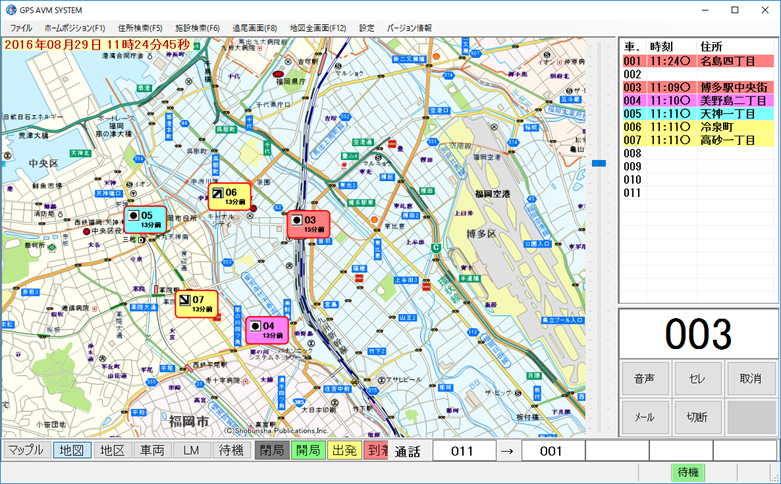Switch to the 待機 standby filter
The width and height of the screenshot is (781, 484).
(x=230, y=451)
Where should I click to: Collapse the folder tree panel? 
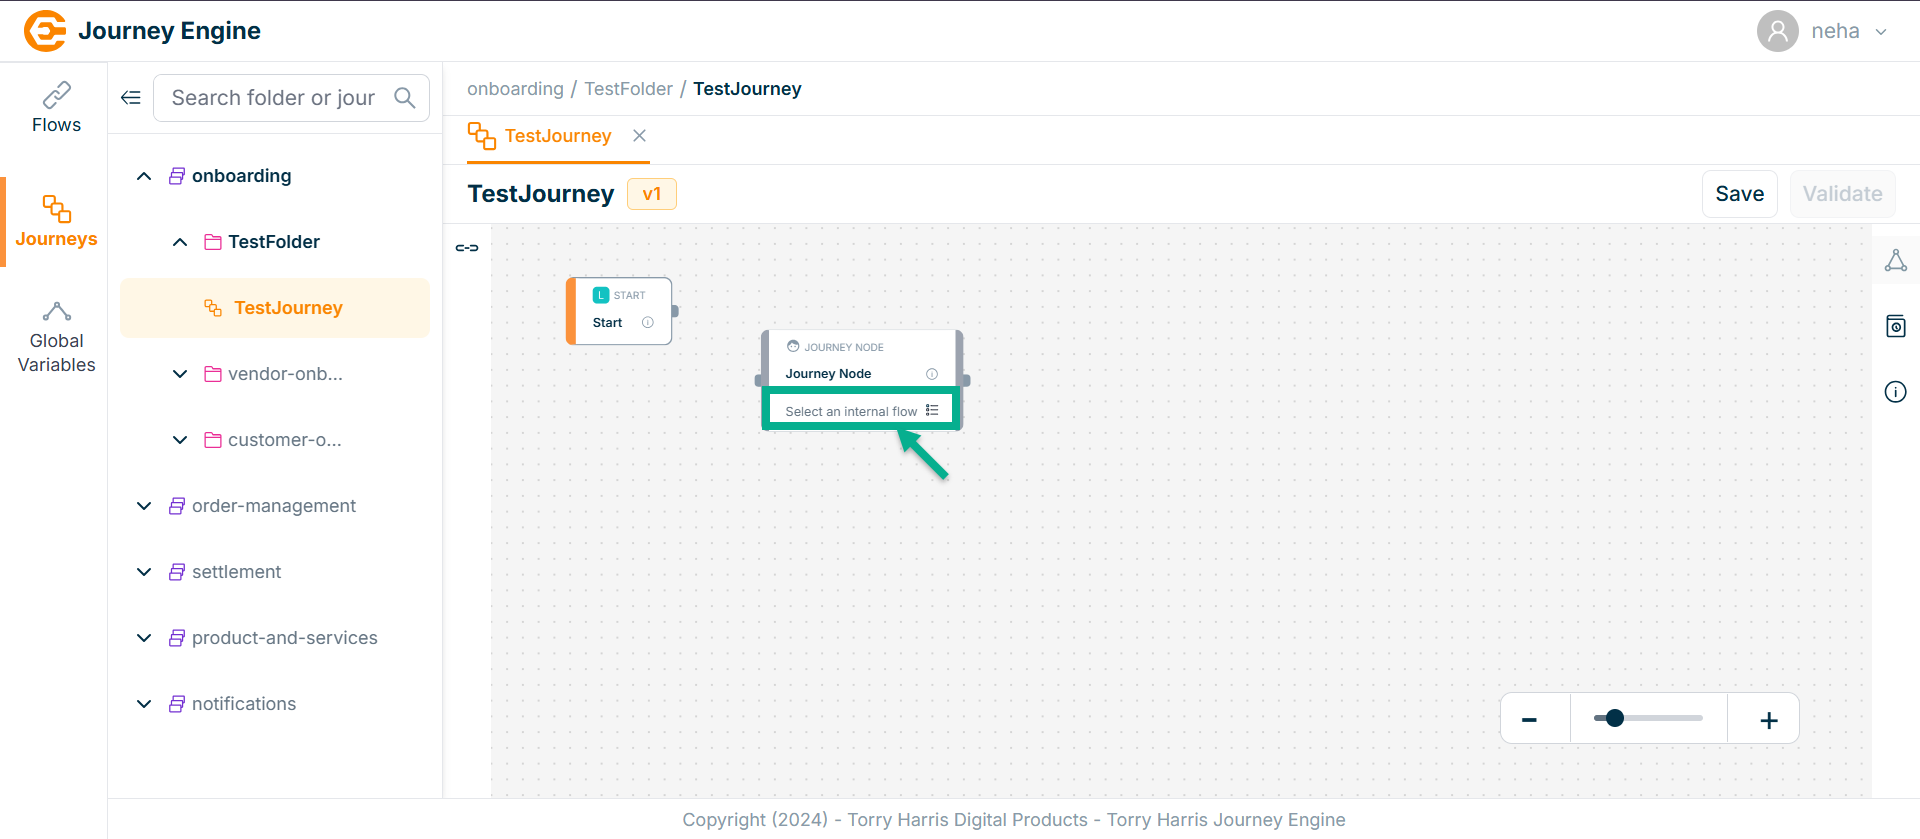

━━━━━━━━━━━━━━━━

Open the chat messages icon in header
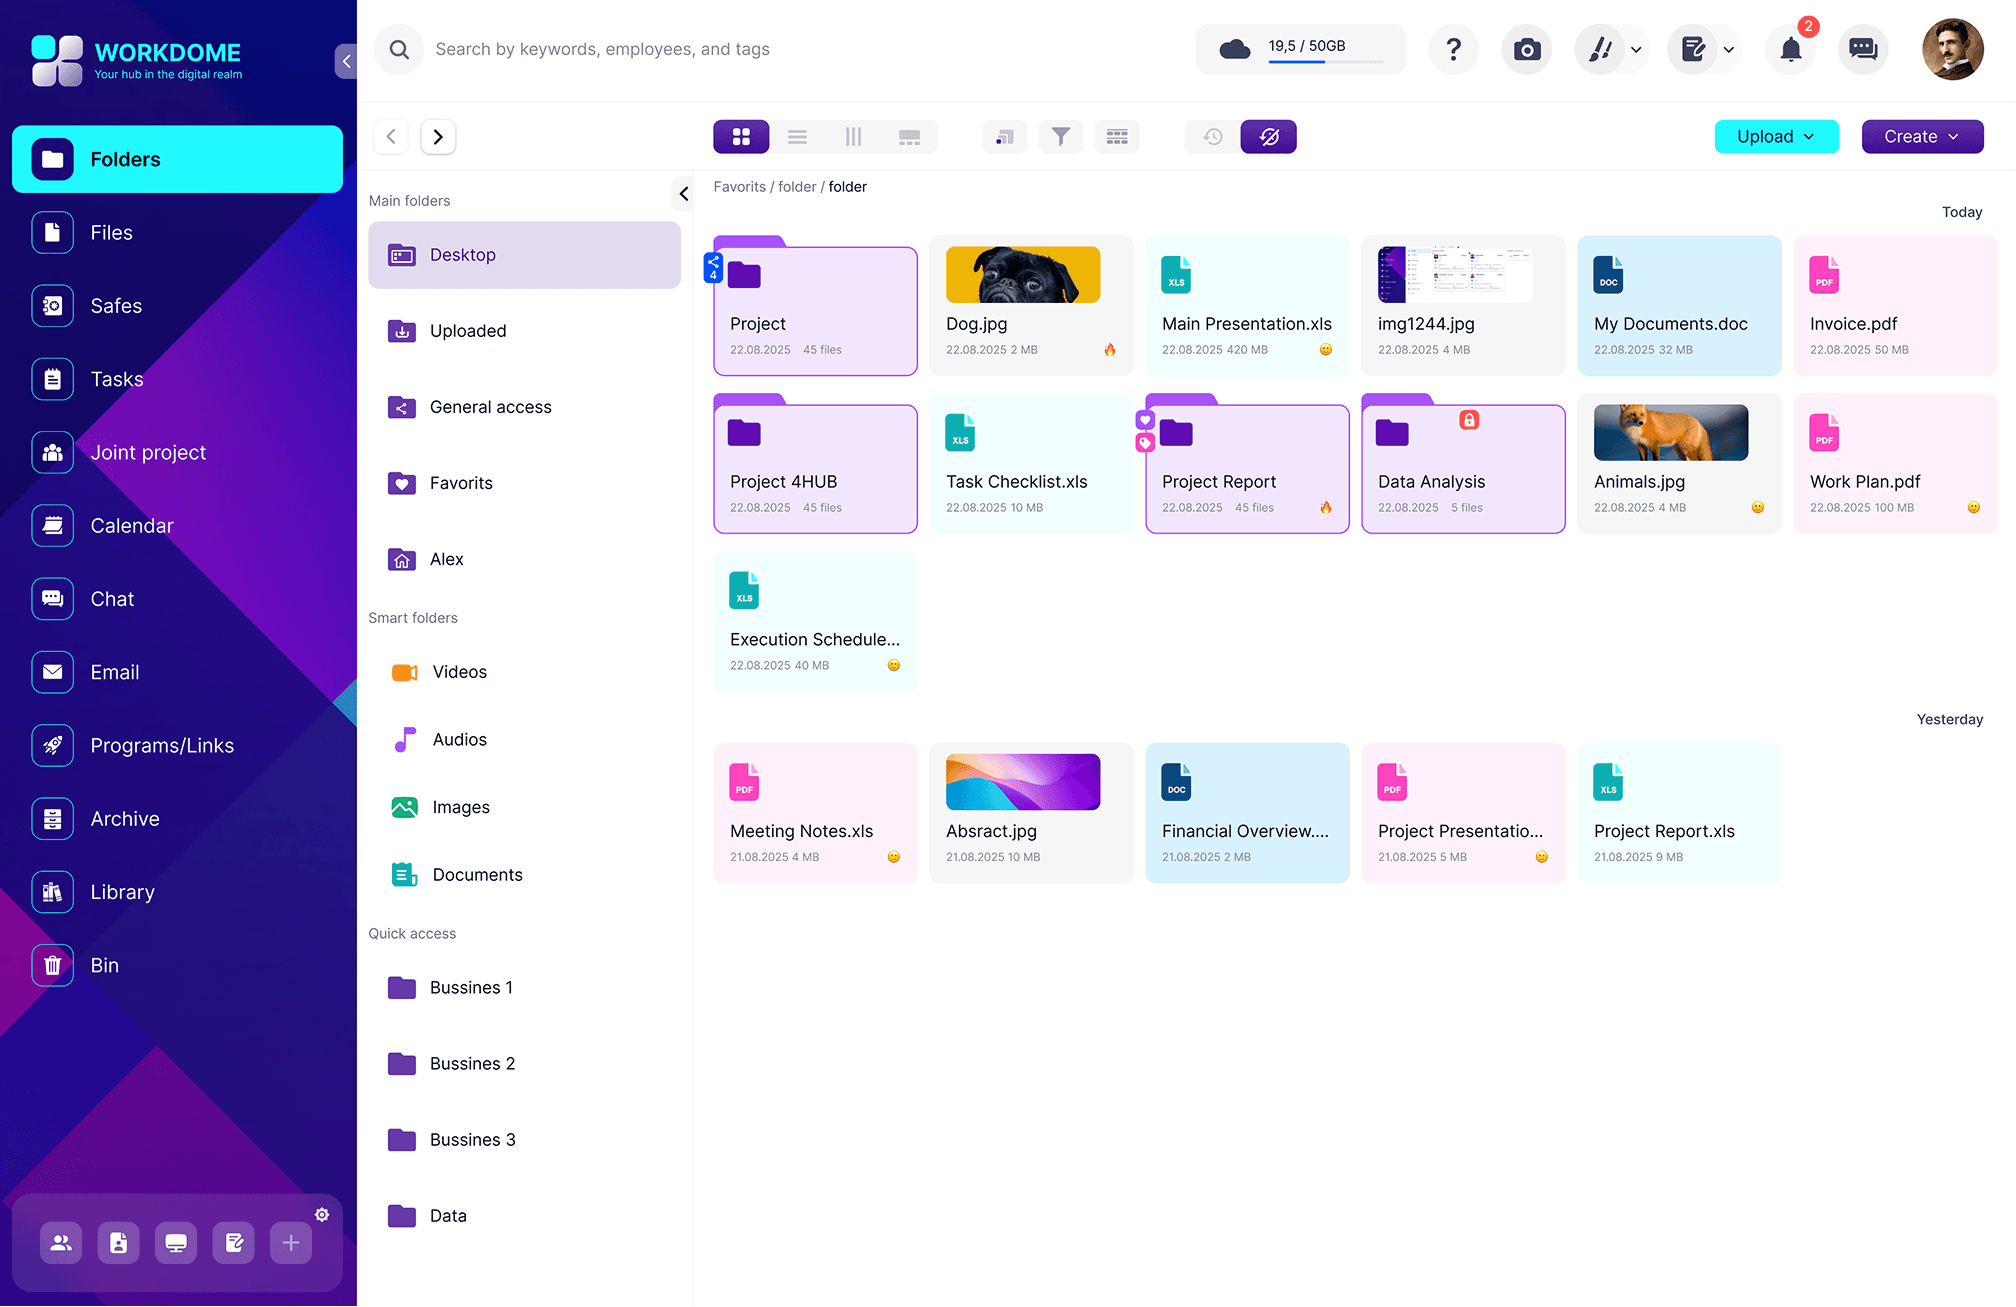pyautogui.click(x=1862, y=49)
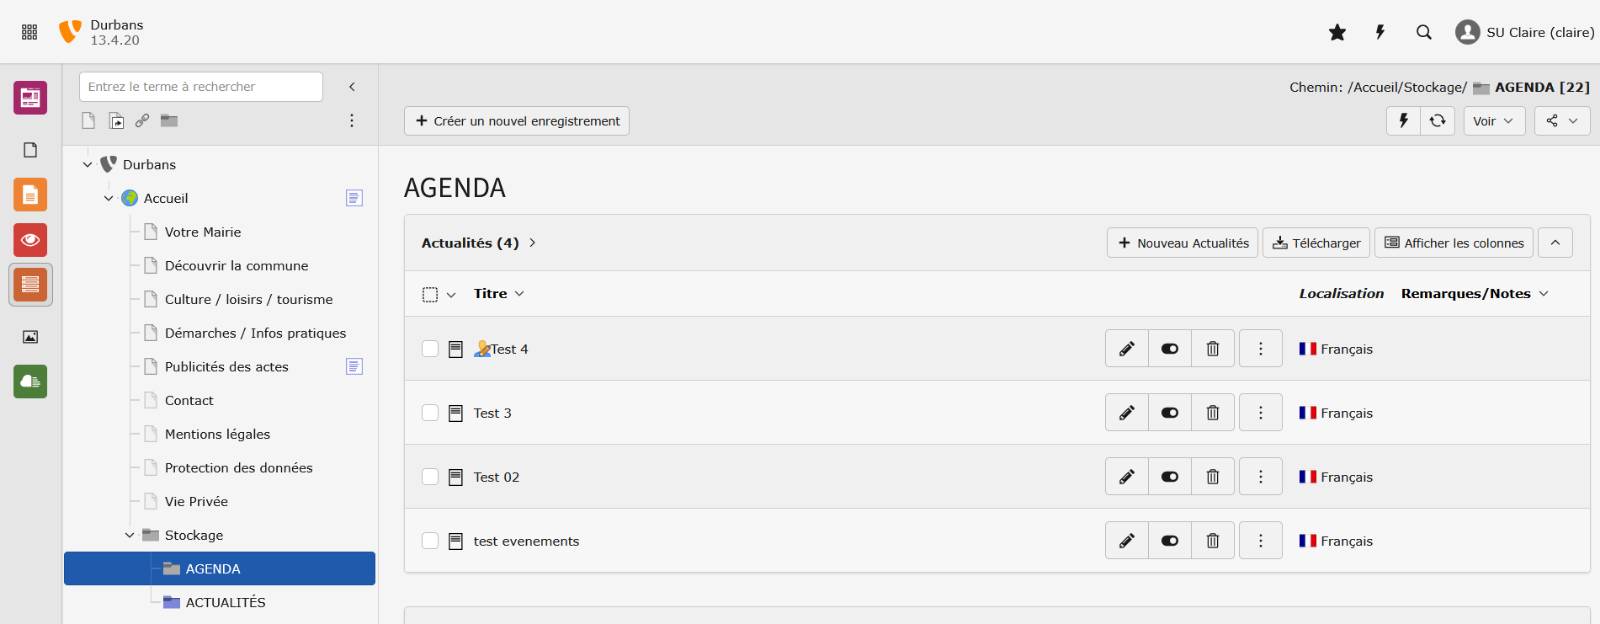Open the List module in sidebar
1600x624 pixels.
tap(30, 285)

━━━━━━━━━━━━━━━━

Exercise >> Reproduce the data from the line containing "Switch to the 待機 standby filter" down through the line containing "Where should I", substituting "file browser panel" for "folder tree panel" and leaving everything else unchanged. Omit the pictures from your answer.

Result of the task >>
Switch to the 待機 standby filter
The width and height of the screenshot is (781, 484).
(x=230, y=451)
Where should I click to: Collapse the file browser panel? 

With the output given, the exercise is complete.